Manufacturer Rolls-Royce has said it plans to install and operate factory-built power stations, which could be generating power in the UK by 2029.

Mini nuclear stations can be mass manufactured and delivered in chunks which makes costs more predictable. Nevertheless critics say the UK should quit nuclear power altogether and should concentrate on cheaper renewable energy instead.

Environmentalists are divided over nuclear power, with some stating it is dangerous and expensive, and others say that to achieve net zero emissions by 2050, all technologies are needed.

However, the industry is confident the mini reactors can compete on price with low-cost renewables such as offshore wind. Rolls-Royce is leading a group to build small modular reactors (SMRs) and install them in former nuclear sites in Cumbria or Wales, with 10 to 15 stations in total in the UK. They are about 1.5 acres in size, sitting in a 10-acre space, a 16th of the size of a major power station such as Hinkley Point.
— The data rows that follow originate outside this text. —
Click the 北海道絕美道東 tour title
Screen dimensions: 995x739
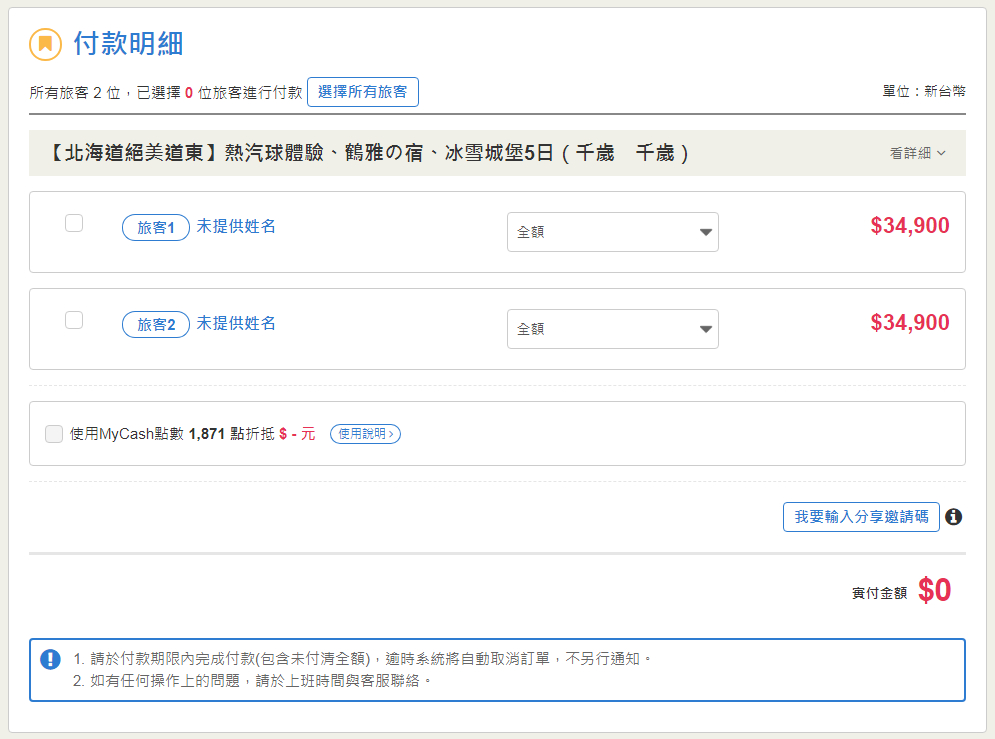click(x=368, y=154)
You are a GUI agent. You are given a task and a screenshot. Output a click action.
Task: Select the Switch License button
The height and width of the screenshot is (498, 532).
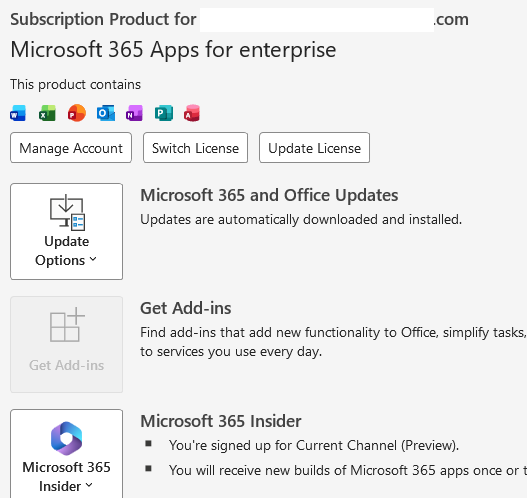(195, 148)
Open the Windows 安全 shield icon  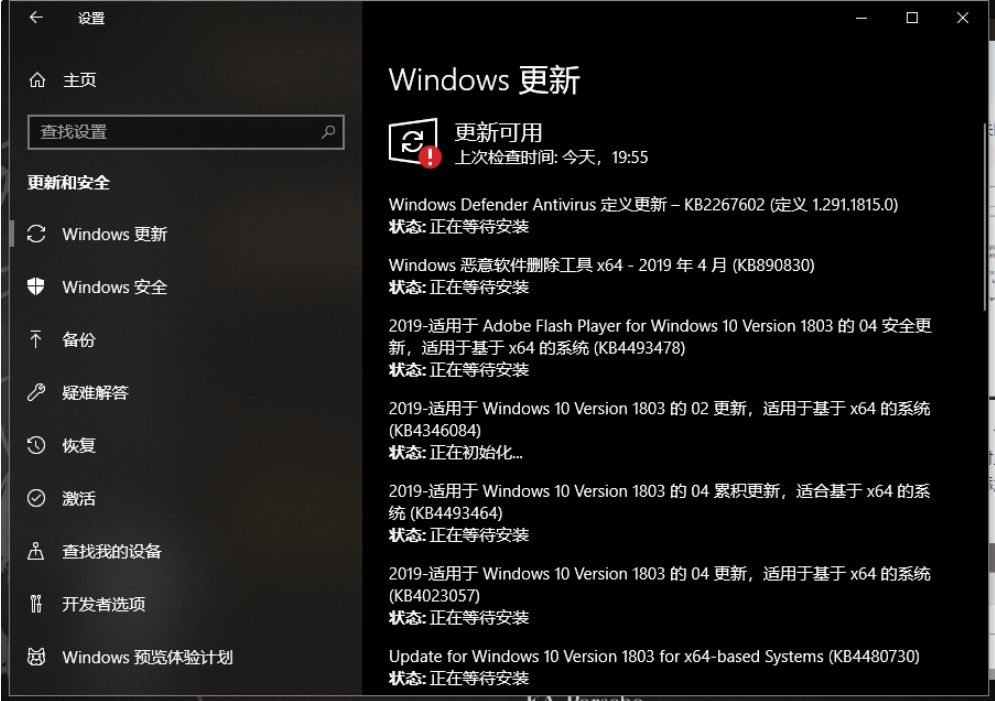tap(36, 287)
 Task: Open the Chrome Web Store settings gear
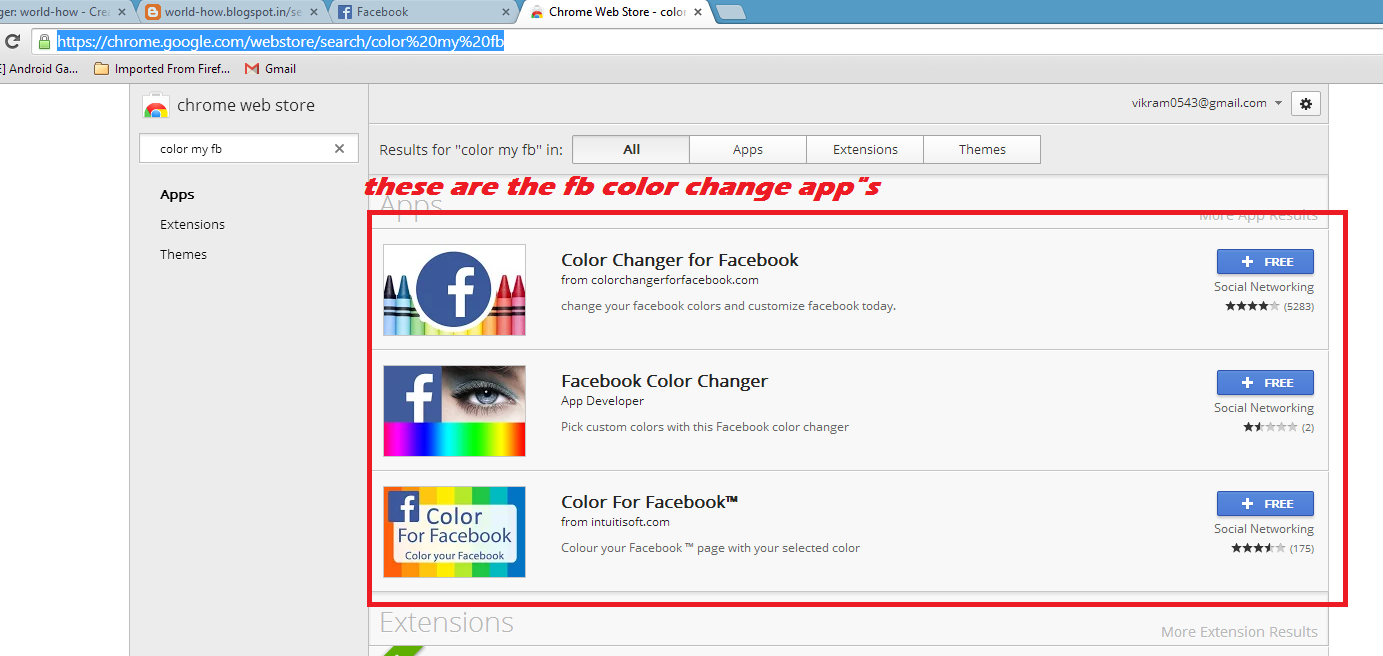[x=1305, y=102]
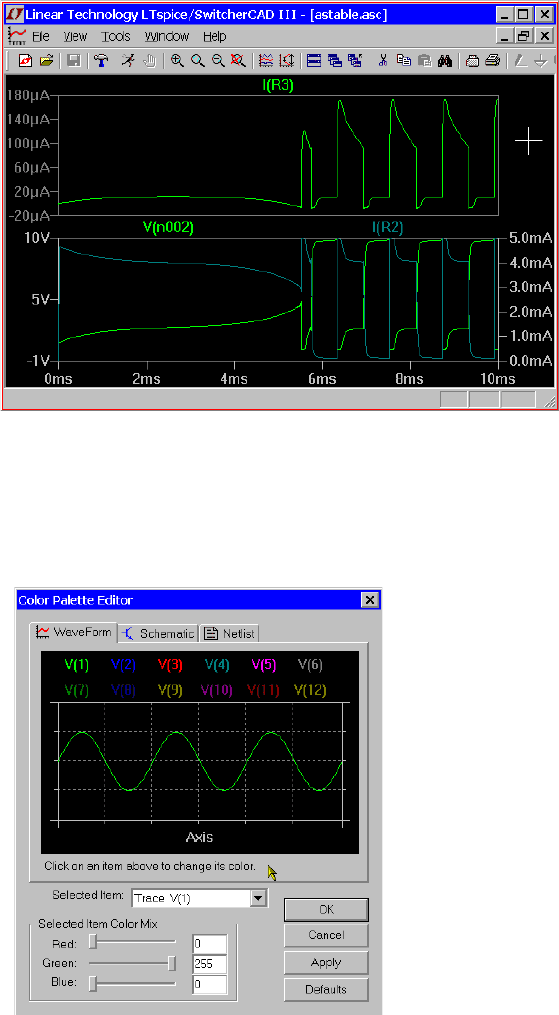Image resolution: width=559 pixels, height=1015 pixels.
Task: Select the V(3) red trace label
Action: pos(171,664)
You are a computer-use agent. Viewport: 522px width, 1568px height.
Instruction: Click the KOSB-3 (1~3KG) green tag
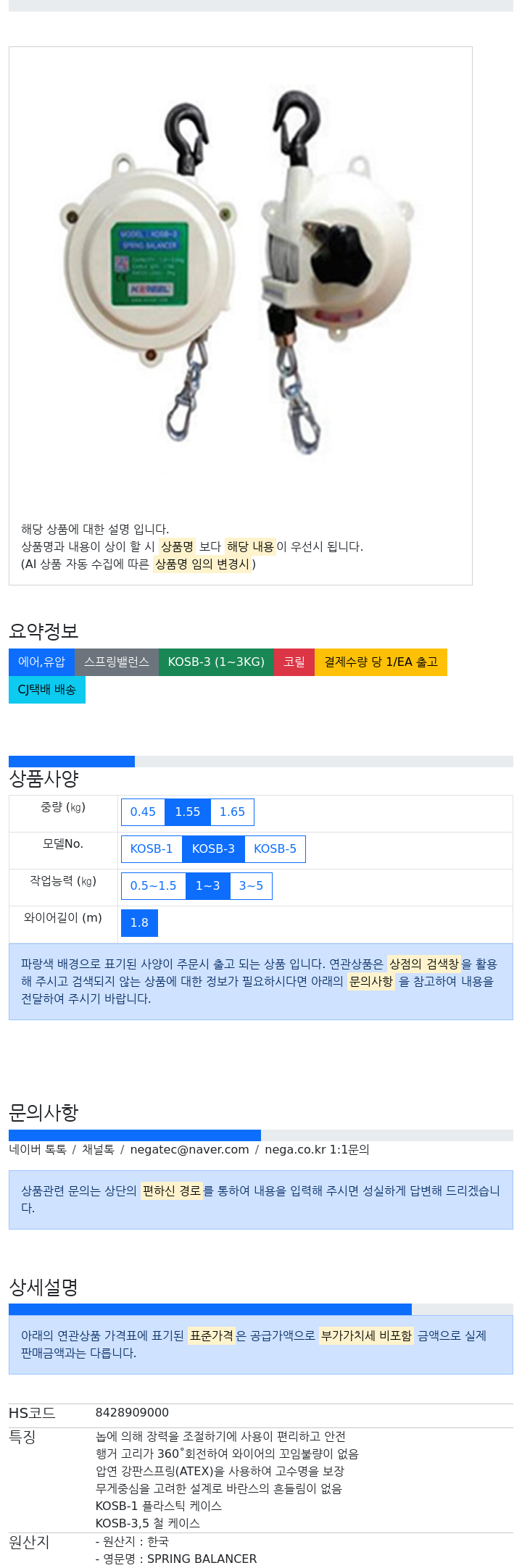coord(216,662)
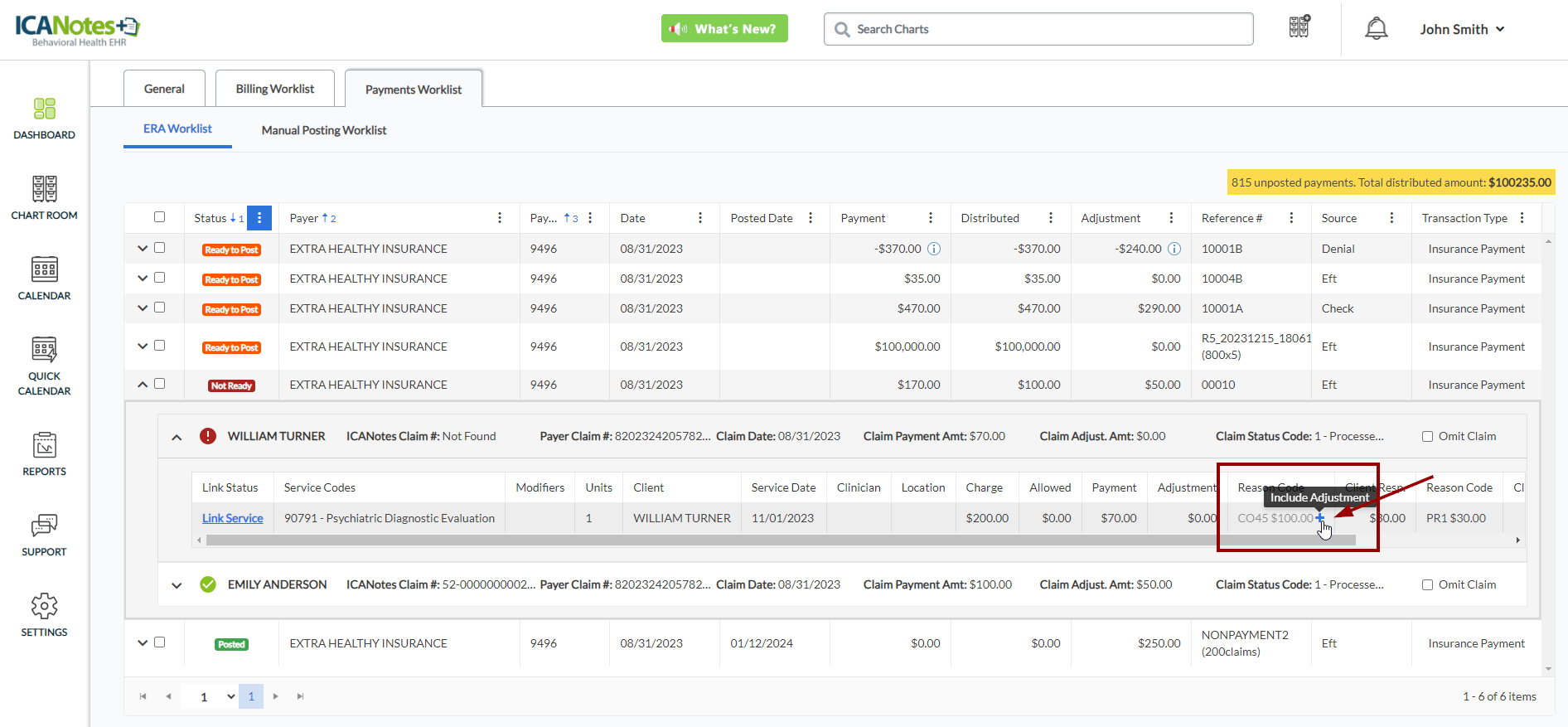Click the What's New button
The image size is (1568, 727).
click(724, 29)

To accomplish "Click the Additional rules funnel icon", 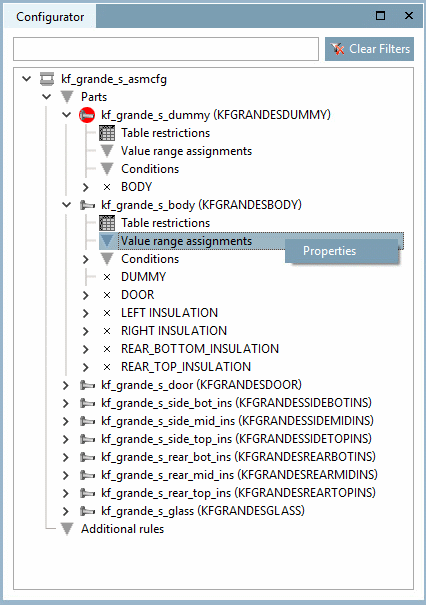I will (x=67, y=529).
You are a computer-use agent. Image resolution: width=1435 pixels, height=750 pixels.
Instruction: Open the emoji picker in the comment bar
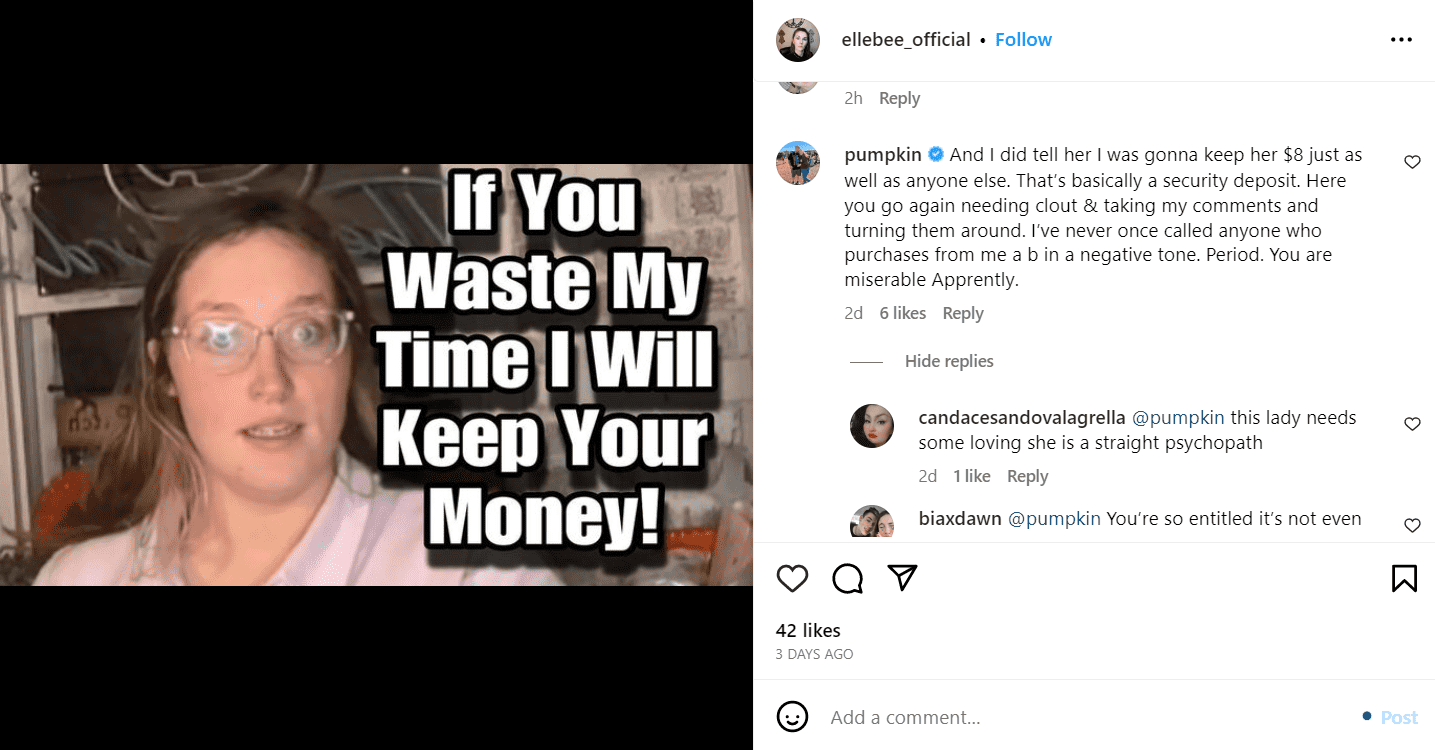tap(793, 717)
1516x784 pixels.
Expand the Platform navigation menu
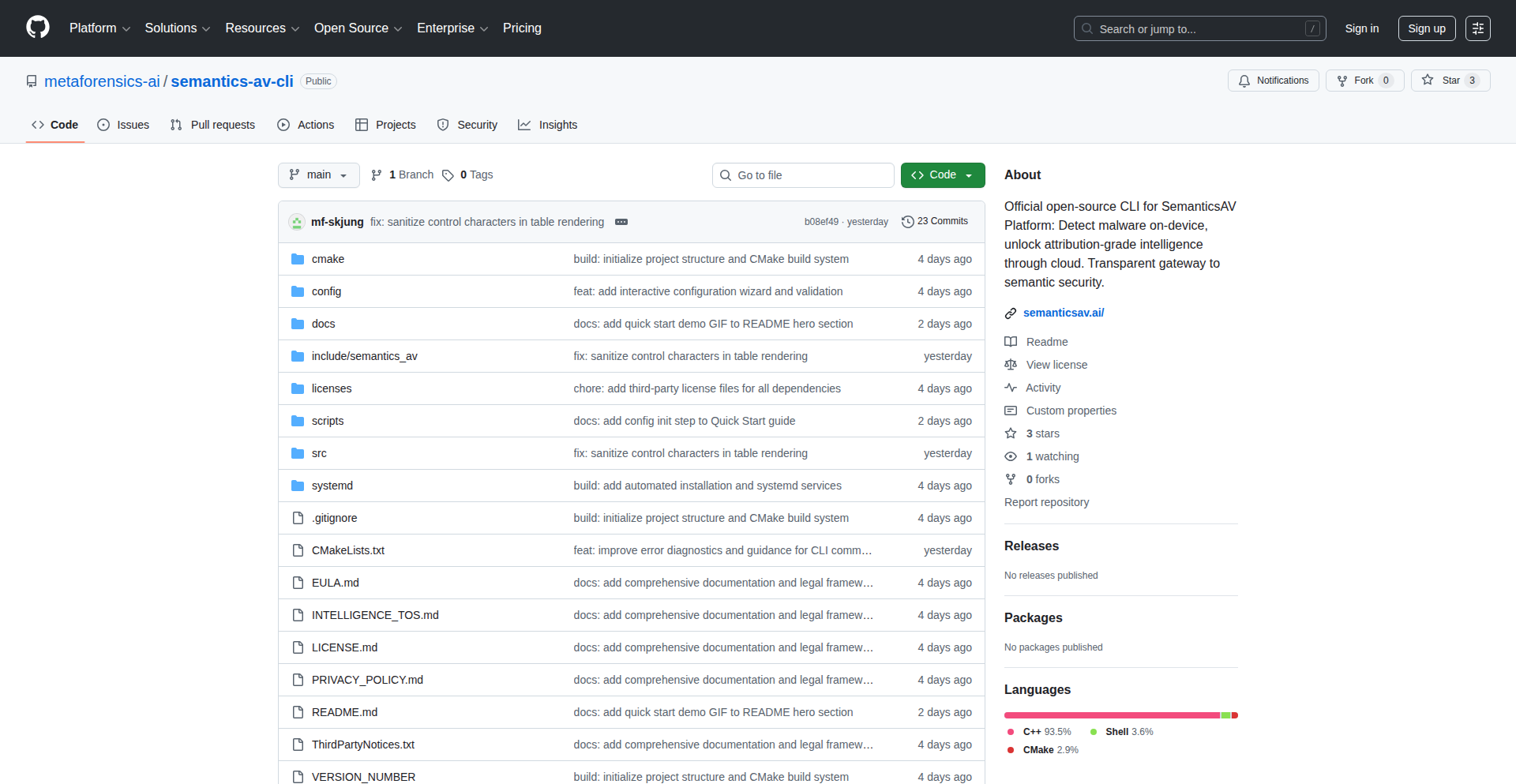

SMRs are so small that technically every town could have its own reactor, but using existing sites avoids the problem of how to secure them against terrorist attacks.

It is a rare positive from the nuclear industry, which has struggled as the cost of renewables has plummeted. In the past few years, major nuclear projects have been abandoned as companies Toshiba and Hitachi pulled out due to lack of funding. Also the construction of Hinkley Point could cost £3 billion more than was expected.

Paul Stein, the chief technology officer at Rolls-Royce, said "the trick is to have prefabricated parts where we use advanced digital welding methods and robotic assembly and then parts are shipped to site and bolted together".

He believes the approach would dramatically reduce the cost of building nuclear power sites, which would lead to cheaper electricity.

However Paul Dorfman, from University College London, commented "the potential cost benefits of assembly line module construction relative to custom-build on-site construction may prove overstated".

He warned that production line mistakes can lead to generic defects that spread throughout an entire fleet of reactors, and are costly to fix. It is "far more economic to build one 1.2 GW unit than a dozen 100 MW units".

Rolls-Royce is hoping to overcome the cost barrier by selling SMRs abroad to achieve economies of scale.

Critics have warned that SMRs will not be ready in substantial numbers until the mid 2030s, by which time electricity needs to be carbon-free in the UK already, to meet climate change targets.